Photo - Goh Chee Hoh, Managing Director, SEA Region, Trend Micro Inc. is based in Malaysia.
Trend Micro expects continued positive global growth in 2014, and points to three forces that are continuing to drive the demand for security solutions, said the security software provider.
During a Chinese New Year briefing in Kuala Lumpur, Malaysia, Trend Micro managing director, SEA Region, Goh Chee Hoh, said the company has continued to grow globally throughout 2013.
Goh said that in Malaysia, despite a softening for part of last year, due to uncertainty prior to the announcement of the general elections, growth bounced back to hit 50 percent in the fourth quarter of 2013, and the company expects double digit growth of about 35 percent to continue this year.
"The first force driving demand for Trend Micro's services and products is consumerisation,." he said. "One aspect of this is BYOD (bring-you-own-device) and all of its variants."

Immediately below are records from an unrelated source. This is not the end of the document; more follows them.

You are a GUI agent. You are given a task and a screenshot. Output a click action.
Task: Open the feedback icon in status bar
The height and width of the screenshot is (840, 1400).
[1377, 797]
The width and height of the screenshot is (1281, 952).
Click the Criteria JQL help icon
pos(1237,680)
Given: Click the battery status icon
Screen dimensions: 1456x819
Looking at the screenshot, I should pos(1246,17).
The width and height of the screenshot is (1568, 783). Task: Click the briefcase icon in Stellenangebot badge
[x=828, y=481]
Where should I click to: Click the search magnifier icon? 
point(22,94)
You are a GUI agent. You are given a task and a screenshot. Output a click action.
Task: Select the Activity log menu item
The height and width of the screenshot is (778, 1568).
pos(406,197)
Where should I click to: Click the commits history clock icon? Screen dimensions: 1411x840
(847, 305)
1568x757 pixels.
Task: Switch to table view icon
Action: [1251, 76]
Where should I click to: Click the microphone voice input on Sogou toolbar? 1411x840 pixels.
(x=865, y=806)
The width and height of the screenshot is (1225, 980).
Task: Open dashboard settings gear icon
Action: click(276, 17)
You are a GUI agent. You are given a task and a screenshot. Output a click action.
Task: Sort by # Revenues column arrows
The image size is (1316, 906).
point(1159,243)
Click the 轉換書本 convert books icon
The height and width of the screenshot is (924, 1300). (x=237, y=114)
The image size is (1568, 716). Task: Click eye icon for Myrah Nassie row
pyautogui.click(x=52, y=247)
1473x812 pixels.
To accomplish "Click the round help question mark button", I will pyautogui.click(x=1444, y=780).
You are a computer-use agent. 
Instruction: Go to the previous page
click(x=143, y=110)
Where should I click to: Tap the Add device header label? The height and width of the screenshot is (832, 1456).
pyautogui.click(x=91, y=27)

"People are choosing their platforms and devices and IT has to try and manage this behavioural change," said Goh. "Consumerisation is also causing a problem as people use social media and onliine shopping. Malaysians are among the most social** and the amount of information put out is frightening."
***He said Trend Micro's solutions have rapidly evolved to help meet this cultural change and in Malaysia we now annually run CSR programmes such as Tell Your Story and national campaigns such as the Trend Family in association with CyberSecurity Malaysia and IMPACT."
Photo - (From left) Law Chee Wan, Manager, Technical Sales, Trend Micro; Goh Chee Hoh, Managing Director, SEA Region, Trend Micro; Jean Lim, Director, Channel Management & Marketing, Trend Micro; and Victor Lo, Regional Consulting Director, SEA Region, Trend Micro.
Social engineering: Not if, but when
Goh said the second force was the continued increase in sophistication and number of attacks against organisations, internet users and included state-sponsored attacks.
"It is near impossible to guard against certain cyber threats such as APT [advanced persistent threat]," he said, citing some of the recent headlines such as the theft of 40 million data sets from retailer Target in the US, and the cost of the RSA breach recently.
"With APT, it is just a question of when not if," said Goh. "A breach is achieved through many different ways. The most difficult to stop is human error. You may go on a holiday trip to a resort in Bali, for example. On returning home, you may find an email purporting to come from the hotel management with the header that you may have left a valuable personal item behind in the hotel room. Once you open that mail, your network has been breached and certain attacks may lie dormant for a while, working in the background."
He said attack kits with specific purposes, such as to by-pass the security solutions of specific vendors, are easily available from the underground market. "During 2013, we have made moves to develop an interconnected defence especially with training, research and alliances."
"The third force is the adoption of cloud computing and virtualisation," said Goh. "For instance, virtualisation and cloud has caused companies to seek single vendors to manage cloud such as VMware, Microsoft and AWS. We have also developed faster protection with next generation server security, which includes virtual patches to avoid rebooting systems. While waiting for a solution to a security issue, 'sensors' can also block unauthorised traffic entering security 'holes.'"
"Our research arm TrendLabs, which has research centres around the world, including the Philippines in this region, are committed to come up with solutions to new viruses (and there is one every two seconds) within two hours," he added.